__Records excerpted from a collection__
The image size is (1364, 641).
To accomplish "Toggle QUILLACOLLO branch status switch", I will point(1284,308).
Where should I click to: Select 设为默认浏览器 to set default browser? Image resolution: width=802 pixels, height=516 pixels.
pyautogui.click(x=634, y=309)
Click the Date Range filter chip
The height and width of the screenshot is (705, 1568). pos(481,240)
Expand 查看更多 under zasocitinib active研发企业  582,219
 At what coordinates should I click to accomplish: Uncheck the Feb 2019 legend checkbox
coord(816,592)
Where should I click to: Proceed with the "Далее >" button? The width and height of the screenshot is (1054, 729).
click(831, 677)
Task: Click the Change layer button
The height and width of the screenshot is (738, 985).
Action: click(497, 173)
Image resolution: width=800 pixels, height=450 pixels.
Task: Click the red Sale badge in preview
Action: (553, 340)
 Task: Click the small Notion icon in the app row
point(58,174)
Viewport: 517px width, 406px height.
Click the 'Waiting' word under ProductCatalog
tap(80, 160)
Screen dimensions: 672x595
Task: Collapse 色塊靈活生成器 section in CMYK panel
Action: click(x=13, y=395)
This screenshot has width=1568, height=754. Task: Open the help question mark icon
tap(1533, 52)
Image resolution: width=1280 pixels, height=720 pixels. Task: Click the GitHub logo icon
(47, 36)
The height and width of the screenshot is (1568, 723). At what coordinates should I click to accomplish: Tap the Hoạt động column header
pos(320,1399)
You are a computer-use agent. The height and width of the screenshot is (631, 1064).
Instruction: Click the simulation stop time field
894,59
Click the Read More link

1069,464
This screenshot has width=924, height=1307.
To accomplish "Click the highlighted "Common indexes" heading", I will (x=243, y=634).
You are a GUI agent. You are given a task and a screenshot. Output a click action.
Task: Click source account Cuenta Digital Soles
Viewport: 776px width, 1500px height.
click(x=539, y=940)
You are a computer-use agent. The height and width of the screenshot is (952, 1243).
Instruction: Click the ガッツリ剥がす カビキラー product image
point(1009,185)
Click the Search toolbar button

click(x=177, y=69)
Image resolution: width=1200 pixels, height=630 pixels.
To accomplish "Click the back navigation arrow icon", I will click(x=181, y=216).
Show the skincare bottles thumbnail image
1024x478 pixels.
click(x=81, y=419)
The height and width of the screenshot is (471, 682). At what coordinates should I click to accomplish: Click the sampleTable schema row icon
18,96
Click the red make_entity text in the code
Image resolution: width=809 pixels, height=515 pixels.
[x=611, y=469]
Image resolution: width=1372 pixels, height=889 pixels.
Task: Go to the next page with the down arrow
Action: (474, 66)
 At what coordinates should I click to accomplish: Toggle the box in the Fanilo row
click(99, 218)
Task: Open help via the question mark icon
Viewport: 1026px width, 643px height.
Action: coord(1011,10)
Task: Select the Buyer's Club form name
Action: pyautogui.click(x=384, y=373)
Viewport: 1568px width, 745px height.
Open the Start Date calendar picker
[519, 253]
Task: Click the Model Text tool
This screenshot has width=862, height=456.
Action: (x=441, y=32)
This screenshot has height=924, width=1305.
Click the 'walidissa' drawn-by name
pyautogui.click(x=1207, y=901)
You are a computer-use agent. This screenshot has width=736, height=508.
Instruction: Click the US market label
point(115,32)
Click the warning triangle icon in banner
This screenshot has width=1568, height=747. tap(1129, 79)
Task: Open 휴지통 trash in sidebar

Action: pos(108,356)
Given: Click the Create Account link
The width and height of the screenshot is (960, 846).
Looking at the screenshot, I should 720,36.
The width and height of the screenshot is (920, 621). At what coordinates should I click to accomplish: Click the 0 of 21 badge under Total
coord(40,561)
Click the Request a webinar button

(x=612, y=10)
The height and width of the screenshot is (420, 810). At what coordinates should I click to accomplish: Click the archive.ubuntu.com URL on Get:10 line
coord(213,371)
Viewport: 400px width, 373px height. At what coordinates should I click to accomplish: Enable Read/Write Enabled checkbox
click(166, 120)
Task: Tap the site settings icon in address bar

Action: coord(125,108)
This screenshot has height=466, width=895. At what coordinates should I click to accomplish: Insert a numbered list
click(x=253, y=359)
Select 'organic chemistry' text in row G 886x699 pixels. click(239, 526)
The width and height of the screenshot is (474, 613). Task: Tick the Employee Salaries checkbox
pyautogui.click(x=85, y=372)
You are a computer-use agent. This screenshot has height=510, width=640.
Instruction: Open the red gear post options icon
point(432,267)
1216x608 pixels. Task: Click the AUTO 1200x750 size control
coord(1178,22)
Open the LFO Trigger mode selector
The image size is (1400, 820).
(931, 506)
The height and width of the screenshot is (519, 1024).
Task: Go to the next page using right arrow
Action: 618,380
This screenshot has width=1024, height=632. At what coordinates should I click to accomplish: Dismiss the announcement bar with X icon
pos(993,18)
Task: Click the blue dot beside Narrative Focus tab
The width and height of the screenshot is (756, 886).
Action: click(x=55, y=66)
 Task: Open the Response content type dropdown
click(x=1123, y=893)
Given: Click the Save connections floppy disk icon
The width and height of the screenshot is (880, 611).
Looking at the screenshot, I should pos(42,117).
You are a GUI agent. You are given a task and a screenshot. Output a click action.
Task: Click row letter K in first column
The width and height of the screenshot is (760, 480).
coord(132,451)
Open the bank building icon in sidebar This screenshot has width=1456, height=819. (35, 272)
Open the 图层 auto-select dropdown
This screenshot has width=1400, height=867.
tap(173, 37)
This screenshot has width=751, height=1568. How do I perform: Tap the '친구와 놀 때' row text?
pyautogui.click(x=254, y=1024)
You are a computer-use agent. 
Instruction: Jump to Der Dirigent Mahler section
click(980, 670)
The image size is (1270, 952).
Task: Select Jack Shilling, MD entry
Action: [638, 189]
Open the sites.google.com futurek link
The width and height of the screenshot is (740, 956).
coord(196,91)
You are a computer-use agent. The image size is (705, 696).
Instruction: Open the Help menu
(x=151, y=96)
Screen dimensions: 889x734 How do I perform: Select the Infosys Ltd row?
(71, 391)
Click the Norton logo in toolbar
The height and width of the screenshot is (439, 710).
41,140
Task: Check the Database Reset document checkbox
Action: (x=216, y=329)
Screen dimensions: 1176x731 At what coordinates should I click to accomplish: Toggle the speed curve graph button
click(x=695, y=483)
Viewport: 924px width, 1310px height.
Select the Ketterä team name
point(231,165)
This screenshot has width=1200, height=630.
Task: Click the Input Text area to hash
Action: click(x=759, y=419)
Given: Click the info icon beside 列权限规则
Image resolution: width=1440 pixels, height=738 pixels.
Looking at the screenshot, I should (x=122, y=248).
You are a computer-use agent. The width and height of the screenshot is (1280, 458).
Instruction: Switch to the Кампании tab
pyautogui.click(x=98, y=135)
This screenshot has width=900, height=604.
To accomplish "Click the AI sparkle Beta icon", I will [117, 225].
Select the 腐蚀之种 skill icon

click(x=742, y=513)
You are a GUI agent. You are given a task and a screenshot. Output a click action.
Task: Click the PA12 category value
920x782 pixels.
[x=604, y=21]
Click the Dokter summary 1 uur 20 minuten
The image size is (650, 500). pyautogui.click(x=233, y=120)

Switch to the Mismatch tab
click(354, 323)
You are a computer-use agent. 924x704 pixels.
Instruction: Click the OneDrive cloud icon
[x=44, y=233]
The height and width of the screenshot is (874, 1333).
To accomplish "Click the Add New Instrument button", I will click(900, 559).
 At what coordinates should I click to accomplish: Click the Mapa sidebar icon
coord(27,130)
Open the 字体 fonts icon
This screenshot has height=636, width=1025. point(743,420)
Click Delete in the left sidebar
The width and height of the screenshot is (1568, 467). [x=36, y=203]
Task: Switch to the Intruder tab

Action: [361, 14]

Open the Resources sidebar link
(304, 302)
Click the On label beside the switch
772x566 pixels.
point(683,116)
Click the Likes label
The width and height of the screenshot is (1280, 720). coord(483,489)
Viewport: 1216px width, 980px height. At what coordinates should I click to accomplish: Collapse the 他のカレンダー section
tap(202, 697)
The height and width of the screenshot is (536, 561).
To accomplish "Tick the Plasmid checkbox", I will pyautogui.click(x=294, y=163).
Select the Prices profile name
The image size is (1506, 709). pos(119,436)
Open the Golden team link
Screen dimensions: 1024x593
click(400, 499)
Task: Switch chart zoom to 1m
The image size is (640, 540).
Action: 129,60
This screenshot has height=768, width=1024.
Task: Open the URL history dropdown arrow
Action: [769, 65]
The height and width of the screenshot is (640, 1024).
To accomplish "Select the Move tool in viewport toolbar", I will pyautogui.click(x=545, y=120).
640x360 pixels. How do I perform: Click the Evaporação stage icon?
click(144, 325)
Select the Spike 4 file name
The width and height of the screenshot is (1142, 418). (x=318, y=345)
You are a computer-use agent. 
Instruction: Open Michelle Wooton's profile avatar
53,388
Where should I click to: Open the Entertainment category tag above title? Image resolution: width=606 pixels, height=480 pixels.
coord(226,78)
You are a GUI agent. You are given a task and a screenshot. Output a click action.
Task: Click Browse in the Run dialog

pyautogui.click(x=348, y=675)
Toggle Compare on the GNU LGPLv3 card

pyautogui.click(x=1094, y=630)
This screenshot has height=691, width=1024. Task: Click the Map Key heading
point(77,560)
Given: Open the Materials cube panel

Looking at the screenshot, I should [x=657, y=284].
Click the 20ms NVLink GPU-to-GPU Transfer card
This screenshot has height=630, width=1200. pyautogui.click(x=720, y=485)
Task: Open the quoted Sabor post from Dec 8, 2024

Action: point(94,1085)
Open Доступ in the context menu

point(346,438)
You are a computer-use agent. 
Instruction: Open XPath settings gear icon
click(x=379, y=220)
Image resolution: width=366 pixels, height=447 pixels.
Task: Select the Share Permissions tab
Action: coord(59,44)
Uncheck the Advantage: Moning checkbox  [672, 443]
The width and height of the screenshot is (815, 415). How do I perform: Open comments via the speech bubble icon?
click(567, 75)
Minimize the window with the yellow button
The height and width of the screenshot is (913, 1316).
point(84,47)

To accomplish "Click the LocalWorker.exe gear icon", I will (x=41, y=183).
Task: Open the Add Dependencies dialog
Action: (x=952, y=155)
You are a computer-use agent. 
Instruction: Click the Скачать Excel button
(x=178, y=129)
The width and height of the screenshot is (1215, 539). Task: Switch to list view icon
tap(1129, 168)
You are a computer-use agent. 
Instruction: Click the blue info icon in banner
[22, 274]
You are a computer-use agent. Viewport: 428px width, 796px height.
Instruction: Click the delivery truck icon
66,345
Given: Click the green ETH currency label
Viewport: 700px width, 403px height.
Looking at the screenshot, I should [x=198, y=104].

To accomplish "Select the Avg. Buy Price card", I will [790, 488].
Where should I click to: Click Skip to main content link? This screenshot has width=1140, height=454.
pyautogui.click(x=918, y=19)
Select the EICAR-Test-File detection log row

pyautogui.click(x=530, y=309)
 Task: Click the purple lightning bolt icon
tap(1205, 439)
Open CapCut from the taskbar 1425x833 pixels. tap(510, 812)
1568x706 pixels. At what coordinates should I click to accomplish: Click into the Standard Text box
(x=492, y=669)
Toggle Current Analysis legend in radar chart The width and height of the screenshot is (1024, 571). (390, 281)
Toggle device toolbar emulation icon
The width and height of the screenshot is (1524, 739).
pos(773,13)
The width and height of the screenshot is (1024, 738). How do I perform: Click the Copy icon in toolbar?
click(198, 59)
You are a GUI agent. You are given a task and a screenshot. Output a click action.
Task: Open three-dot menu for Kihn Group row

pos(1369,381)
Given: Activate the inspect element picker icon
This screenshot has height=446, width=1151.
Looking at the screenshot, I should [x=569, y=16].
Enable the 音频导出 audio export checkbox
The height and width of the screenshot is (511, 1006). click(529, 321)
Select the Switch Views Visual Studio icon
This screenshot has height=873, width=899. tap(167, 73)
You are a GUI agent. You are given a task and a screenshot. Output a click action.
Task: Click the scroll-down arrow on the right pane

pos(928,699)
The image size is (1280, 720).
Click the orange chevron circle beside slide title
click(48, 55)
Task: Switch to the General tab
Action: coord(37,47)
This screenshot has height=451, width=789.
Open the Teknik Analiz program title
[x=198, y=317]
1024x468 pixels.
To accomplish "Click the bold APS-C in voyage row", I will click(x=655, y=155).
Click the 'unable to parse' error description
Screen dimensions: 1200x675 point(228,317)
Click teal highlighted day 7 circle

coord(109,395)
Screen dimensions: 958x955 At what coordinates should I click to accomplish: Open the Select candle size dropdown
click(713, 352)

__What you will do__
What you return should be the lines from the beginning of the records through the one that contains "Task: Click the Change layer button", repeated exactly and with no additions.

__Exercise output__
The image size is (1364, 641).
To accomplish "Toggle QUILLACOLLO branch status switch", I will point(1284,308).
Where should I click to: Select 设为默认浏览器 to set default browser? Image resolution: width=802 pixels, height=516 pixels.
pyautogui.click(x=634, y=309)
Click the Date Range filter chip
The height and width of the screenshot is (705, 1568). pos(481,240)
Expand 查看更多 under zasocitinib active研发企业  582,219
 At what coordinates should I click to accomplish: Uncheck the Feb 2019 legend checkbox
coord(816,592)
Where should I click to: Proceed with the "Далее >" button? The width and height of the screenshot is (1054, 729).
click(831, 677)
Task: Click the Change layer button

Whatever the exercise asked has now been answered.